In doing this, the census fundamentally betrays the true power of geographical designations of identity. Yes, India is a political state; and yes, ‘Indian’ is a convenient label to attach to a diverse mix of races and peoples living in that state. But more than that, India is a state of mind: a wonderfully rich, complex and historic culture. To be Indian is far more than to be merely the member of a supposedly homogeneous, objective Asian ‘race’ that can then be assimilated to a category in a British census and an all-embracing British national identity. Similarly, to be English is far more than merely the nostalgic whim of a white-British citizen holding on to a historic ethnic and national identity that has long since been superseded by that of Britain. England is an ancient nation and a complex civilisation, and not merely a sub-category of British nationality or the preserve of an anonymous white-British race.
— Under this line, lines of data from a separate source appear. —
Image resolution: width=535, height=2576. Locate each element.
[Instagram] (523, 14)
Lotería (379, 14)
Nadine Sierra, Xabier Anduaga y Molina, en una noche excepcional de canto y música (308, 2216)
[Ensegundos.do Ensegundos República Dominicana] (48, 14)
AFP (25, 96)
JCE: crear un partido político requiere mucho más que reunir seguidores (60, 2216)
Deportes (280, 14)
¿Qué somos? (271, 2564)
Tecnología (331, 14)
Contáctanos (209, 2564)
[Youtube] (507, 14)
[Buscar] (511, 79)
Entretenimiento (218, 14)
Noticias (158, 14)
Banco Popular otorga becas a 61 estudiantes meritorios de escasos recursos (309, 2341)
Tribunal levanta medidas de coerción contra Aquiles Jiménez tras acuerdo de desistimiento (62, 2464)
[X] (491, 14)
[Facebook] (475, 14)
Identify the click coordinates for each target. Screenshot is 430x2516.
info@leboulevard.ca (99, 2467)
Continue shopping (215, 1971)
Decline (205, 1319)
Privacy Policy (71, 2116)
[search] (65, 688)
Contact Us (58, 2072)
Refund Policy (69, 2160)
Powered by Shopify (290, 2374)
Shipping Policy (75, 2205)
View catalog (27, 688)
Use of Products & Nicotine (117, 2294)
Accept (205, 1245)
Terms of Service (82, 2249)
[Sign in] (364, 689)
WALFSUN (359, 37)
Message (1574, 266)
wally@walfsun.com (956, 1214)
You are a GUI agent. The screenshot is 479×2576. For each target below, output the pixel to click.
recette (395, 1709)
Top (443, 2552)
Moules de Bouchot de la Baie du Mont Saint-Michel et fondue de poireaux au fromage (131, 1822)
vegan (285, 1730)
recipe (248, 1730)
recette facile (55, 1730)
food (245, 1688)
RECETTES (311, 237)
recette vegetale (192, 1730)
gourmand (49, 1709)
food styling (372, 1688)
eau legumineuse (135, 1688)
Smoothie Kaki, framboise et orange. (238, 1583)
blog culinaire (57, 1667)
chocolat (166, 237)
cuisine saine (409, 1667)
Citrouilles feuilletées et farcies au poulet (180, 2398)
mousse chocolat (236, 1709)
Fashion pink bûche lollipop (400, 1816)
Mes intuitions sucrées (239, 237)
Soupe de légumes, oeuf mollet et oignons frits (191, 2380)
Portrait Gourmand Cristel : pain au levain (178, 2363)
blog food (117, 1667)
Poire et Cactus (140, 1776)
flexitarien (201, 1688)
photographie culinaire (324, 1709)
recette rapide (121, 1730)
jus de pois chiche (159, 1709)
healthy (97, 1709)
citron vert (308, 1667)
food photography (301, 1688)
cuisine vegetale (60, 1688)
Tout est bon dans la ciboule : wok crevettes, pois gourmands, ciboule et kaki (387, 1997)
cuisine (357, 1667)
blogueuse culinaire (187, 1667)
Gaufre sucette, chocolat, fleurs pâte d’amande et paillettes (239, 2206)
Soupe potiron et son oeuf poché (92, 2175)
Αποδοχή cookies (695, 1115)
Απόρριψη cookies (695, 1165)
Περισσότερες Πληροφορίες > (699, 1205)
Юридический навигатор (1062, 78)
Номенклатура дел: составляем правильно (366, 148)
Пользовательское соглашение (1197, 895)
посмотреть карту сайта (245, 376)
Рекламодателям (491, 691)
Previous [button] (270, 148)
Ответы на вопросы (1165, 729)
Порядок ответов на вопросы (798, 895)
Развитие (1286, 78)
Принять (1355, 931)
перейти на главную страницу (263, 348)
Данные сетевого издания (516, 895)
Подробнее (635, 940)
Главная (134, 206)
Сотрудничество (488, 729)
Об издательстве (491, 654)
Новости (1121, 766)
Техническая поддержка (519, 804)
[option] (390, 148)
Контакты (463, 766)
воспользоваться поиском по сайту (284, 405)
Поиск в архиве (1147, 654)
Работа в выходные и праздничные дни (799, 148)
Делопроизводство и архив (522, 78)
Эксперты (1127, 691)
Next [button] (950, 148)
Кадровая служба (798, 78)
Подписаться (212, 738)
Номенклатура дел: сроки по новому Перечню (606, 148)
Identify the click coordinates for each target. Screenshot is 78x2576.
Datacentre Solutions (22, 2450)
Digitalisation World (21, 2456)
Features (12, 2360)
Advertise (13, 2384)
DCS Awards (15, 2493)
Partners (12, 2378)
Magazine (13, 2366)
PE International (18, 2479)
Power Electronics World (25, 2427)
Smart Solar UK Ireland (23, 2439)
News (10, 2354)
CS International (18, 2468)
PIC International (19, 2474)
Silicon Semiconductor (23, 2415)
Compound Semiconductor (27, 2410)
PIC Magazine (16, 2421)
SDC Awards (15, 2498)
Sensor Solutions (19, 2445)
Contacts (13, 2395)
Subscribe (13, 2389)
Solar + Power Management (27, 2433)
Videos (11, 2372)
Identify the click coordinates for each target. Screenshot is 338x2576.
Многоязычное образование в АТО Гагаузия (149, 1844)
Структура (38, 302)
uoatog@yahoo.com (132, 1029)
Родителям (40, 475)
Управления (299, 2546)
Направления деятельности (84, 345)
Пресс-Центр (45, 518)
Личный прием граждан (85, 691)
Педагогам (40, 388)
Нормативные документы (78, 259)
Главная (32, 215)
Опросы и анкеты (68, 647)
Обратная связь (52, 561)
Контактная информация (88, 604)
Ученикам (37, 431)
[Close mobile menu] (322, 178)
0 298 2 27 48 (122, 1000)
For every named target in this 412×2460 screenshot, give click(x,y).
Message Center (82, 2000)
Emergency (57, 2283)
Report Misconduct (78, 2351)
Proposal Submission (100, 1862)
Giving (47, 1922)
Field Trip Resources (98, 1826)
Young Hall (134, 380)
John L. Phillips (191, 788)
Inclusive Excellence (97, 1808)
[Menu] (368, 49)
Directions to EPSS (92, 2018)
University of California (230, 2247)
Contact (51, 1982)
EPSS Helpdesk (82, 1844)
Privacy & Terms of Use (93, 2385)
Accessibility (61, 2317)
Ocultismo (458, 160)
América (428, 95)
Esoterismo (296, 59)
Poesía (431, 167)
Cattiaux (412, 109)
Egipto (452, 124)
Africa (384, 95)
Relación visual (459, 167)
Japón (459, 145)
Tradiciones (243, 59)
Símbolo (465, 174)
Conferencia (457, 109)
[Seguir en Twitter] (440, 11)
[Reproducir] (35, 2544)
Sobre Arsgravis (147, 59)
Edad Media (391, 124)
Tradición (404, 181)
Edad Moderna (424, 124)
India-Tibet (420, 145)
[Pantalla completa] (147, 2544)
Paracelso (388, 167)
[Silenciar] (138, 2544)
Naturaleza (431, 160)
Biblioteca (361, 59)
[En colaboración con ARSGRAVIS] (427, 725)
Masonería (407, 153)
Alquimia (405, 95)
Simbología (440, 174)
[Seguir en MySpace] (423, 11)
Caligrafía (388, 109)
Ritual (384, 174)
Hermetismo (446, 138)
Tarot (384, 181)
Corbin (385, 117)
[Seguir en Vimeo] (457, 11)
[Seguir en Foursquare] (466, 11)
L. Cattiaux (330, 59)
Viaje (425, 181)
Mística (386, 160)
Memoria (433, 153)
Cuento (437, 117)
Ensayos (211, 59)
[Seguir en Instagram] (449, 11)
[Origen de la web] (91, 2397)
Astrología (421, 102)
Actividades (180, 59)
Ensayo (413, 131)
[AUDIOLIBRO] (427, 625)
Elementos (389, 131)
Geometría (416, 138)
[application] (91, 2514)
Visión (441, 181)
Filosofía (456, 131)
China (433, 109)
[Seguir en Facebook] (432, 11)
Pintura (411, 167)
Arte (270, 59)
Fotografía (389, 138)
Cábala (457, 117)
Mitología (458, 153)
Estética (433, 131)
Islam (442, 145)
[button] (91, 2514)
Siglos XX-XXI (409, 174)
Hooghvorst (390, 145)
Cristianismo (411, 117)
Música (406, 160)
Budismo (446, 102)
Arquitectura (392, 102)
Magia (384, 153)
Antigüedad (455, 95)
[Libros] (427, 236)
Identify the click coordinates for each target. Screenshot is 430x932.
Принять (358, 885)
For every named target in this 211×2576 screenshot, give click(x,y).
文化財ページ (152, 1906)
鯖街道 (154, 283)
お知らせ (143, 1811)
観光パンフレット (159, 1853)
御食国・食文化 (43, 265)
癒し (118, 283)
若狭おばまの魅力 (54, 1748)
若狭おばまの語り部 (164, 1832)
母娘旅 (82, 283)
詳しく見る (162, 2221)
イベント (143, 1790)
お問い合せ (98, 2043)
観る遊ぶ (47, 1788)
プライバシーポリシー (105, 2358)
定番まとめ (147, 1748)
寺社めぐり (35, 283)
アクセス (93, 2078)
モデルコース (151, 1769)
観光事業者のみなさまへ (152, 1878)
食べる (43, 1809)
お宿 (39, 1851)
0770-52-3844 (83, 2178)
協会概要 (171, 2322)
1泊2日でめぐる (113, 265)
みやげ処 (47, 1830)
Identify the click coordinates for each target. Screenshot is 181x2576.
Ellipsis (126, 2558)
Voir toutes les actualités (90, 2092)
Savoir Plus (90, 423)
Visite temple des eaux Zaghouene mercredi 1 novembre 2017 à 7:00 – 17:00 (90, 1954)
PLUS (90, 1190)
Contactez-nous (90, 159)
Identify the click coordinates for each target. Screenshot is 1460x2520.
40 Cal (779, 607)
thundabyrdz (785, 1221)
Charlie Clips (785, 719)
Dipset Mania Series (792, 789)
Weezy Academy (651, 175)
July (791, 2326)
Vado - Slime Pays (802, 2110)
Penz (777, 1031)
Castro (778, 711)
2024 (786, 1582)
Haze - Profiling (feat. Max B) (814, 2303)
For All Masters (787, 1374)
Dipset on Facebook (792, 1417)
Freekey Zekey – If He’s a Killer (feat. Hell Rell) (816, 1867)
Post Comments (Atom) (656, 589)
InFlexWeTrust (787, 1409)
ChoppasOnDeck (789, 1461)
And, in particular, it’s an identity open to all who embrace it.
You can be English and Indian, English and Black, and even English and Scottish in the true, cultural sense of the terms. But not for the 2011 English census, for which there is no such thing as an objective, distinctive, English civic, or indeed ethnic, identity. For the census, only British nationality and ethnicity counts. But for us English as we ponder how to fill in the census, we’re left with no alternative than to think outside the British tick box.